• **Problem to solve**
The response should hold each line from the entries below where "computer" is found.

Collected data entries:
---*---
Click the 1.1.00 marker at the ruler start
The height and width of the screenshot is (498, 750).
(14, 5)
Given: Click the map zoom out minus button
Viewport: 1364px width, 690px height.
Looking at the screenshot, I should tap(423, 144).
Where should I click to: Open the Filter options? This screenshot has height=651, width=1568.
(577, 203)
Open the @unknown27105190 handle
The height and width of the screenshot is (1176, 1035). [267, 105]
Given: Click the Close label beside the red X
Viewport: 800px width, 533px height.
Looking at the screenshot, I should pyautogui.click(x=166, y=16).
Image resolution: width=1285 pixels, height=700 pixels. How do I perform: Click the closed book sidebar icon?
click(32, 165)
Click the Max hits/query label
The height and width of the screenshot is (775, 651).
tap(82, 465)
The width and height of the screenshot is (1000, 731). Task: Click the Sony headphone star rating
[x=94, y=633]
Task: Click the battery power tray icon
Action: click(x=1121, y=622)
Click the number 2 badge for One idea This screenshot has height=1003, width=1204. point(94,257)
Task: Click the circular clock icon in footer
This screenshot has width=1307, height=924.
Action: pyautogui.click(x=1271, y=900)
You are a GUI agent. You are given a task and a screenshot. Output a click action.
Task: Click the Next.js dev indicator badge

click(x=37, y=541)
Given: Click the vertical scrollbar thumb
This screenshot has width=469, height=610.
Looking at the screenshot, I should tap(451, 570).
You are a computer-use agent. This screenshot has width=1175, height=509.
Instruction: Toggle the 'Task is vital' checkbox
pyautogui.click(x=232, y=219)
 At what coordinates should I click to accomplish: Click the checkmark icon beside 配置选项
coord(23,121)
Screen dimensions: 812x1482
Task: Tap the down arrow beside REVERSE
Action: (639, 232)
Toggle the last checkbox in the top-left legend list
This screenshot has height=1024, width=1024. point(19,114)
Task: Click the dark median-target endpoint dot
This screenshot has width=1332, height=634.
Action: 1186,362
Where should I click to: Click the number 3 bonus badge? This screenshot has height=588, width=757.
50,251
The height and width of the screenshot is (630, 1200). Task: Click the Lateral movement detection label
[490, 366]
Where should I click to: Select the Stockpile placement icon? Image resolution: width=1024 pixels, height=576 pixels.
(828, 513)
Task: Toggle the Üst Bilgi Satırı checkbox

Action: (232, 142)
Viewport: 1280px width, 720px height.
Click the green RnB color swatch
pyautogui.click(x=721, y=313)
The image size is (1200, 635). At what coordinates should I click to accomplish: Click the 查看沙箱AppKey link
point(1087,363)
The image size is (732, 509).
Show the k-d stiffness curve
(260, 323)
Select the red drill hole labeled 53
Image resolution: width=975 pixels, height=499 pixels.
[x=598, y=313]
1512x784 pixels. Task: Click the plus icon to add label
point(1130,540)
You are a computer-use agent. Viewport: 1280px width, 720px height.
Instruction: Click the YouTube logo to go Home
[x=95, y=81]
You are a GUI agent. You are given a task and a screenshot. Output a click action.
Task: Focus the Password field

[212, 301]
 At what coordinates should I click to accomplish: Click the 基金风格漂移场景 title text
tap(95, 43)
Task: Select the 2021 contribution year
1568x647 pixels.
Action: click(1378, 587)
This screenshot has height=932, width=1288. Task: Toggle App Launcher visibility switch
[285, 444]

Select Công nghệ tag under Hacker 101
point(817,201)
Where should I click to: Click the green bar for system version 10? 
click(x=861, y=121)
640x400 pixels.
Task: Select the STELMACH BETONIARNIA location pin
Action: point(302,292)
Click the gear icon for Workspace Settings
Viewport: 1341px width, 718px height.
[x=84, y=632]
---*---
• **Response box**
You are a computer-use agent. This screenshot has width=1175, height=509.
You are a computer-use agent. Viewport: 1280px width, 720px height.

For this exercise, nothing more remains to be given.